Table 7 Statistical outputs of the modeled 3D structure of different mutant IL-8 protein using I-Tasser (left side). I-TASSER predicted 3D models of mutant IL-8 proteins after structural refinement and energy minimization with ModRefiner (right side).

Full size table

In current study, we were able to predict a high confidence data regarding the impact of amino acid substitutions on IL-8 structure and function using solely bioinformatics and computational tools. In this study, nsSNPs with associated rsIDs such as rs138567132 (E31A), rs188378669 (E31K), rs749738011 (S41Y), rs202114642 (I55N), rs765951700 (P59L), rs373821605 (P59S), rs762899923 (L70P), and rs779068762 (V88D) were found to be high-confidence mutations. We have summarized possible structural and functional consequences of nsSNPs in IL-8 protein in Table 8. We believe that further in vitro functional studies are required to directly determine the effect of these mutant IL-8 proteins on IL-8 binding to its receptor (CXCR1 & 2) on surface of immune cells such as neutrophils. The crystal three-dimensional structures of the mutant proteins are necessary for further validation of structural changes that have occurred as a consequence of these amino acid substitutions. Besides this, in vitro functional studies are also required to directly measure the binding of mutant IL-8 protein to its receptor on immune cells such as neutrophils. Whether these amino acid modifications entail any differential change in IL-8 binding to its cognate receptors, CXCR1 and 2, needs to be studied out. Additional questions related to differences in chemotactic and exocytosis activity of IL-8 mutant proteins and wild type is also need to be addressed.

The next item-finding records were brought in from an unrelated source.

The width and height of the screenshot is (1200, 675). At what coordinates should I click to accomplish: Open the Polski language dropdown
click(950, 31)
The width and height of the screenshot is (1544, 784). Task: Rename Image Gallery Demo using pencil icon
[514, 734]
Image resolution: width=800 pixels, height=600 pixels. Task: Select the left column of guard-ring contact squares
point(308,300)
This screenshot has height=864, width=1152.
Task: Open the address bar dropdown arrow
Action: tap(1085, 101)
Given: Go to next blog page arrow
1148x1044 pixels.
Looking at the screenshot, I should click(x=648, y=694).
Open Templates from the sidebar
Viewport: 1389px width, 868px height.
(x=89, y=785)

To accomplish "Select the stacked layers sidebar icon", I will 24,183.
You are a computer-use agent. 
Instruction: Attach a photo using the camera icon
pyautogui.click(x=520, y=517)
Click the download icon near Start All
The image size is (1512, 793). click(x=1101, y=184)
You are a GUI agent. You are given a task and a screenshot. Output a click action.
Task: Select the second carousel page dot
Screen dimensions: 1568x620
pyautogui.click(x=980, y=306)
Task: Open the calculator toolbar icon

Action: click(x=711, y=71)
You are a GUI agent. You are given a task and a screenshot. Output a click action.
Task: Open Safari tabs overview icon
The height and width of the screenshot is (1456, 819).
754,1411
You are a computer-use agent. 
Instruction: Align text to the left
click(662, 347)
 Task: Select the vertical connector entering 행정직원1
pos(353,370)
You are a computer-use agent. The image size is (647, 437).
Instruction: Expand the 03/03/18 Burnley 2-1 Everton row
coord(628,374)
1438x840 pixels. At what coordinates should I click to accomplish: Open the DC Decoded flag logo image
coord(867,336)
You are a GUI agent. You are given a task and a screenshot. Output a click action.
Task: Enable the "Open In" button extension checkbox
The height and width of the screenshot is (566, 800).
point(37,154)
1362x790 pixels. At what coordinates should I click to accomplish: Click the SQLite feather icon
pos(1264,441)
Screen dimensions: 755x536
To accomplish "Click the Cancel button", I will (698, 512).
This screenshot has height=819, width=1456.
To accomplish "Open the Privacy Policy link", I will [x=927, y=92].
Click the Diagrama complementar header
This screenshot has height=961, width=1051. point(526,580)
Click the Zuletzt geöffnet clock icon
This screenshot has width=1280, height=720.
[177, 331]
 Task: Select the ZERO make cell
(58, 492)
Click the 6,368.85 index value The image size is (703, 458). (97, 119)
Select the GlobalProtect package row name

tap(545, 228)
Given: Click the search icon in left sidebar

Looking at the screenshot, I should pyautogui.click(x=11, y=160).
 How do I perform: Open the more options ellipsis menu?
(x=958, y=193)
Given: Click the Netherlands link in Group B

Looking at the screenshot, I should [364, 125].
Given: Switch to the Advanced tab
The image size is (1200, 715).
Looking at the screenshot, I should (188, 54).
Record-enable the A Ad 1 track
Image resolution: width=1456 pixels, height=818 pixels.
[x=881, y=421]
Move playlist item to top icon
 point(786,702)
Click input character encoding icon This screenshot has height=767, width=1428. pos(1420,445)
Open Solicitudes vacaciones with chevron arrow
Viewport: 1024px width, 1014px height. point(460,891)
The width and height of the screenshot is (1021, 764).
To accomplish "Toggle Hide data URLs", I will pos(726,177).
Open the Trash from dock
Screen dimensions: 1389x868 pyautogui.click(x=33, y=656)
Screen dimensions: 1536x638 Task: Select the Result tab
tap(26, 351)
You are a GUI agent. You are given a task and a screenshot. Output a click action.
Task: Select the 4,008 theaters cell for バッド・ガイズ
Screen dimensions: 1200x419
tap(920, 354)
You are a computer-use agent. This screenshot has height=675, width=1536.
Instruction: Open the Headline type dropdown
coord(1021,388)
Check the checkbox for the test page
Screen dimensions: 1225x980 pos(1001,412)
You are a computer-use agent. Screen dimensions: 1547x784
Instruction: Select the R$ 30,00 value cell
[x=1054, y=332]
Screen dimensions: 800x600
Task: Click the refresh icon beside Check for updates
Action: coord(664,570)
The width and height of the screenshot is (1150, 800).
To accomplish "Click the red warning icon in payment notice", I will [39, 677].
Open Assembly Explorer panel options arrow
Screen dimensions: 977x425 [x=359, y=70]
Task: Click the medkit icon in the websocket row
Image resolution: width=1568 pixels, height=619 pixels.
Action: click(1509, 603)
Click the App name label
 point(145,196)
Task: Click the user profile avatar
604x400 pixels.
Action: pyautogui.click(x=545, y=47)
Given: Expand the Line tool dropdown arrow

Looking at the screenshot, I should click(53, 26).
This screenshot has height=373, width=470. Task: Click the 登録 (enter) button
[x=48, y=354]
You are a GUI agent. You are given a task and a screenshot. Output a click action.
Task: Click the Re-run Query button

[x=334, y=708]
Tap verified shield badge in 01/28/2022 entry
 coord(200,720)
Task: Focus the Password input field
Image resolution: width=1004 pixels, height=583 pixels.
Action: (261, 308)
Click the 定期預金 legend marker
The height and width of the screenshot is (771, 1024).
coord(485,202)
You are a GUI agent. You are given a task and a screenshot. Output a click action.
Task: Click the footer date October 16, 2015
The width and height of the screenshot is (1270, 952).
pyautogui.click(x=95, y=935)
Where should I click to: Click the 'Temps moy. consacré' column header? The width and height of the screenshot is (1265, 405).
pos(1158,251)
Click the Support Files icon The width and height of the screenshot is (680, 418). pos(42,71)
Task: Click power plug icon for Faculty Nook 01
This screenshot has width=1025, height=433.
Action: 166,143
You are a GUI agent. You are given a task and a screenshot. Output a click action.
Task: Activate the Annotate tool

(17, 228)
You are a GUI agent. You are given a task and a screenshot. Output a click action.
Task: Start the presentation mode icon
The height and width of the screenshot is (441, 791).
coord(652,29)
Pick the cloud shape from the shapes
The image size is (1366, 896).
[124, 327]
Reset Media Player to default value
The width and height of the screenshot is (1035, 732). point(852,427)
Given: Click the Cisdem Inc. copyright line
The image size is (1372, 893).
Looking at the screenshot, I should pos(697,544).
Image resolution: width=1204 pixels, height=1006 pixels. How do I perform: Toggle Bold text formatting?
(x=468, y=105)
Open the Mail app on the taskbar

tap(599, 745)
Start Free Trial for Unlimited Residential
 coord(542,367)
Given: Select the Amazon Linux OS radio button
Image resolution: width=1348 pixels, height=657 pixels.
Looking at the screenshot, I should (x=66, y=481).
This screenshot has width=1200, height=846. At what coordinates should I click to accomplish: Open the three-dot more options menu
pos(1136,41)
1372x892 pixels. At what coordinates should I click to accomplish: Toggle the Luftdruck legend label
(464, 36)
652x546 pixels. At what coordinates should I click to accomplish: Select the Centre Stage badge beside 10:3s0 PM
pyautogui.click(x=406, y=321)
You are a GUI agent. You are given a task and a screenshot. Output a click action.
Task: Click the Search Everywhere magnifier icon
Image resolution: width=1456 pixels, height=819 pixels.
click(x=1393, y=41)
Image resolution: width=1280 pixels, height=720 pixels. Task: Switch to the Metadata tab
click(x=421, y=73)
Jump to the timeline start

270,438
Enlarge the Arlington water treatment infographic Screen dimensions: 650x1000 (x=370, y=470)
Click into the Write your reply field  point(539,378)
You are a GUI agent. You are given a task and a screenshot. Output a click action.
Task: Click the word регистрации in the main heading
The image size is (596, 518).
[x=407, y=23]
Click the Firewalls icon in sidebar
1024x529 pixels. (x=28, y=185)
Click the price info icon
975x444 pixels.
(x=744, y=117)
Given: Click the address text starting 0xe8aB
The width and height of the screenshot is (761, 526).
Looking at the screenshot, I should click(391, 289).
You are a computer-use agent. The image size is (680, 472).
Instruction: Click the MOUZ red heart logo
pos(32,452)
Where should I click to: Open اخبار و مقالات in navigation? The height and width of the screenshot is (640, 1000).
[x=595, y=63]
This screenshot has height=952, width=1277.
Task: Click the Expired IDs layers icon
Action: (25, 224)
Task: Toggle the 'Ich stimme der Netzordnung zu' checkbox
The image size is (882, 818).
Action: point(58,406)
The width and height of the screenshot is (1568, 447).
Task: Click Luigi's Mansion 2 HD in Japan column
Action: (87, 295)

Table 8 The summary of possible structural and functional consequences in IL-8 protein as a result of nsSNPs in IL8 gene.

Full size table

Materials and Methods

Sequence retrieval

The nucleotide sequence data on human IL8 gene was retrieved from Entrez Gene on National Centre for Biotechnology Information (NCBI) website. The amino acid sequence of human IL8 of was collected in FASTA format from UniProt knowledgebase (UniProt ID: P10145) (http://www.uniprot.org/).

Data mining and mapping of SNPs

All the reported SNPs of IL8 gene were retrieved from NCBI dbSNP (http://www.ncbi.nlm.nih.gov/snp). A total of 734 SNPs were mapped in human IL8 gene sequence. The numbers of SNPs in different functional class are reported in Fig. 1. In NCBI dbSNP database, 41 SNPs rsIDs were mapped in coding region, 100 occurred in the 3′ UTR, 21 occurred in 5′ UTR region, 137 occurred in intronic regions and the rest 435 SNPs were other human active SNPs.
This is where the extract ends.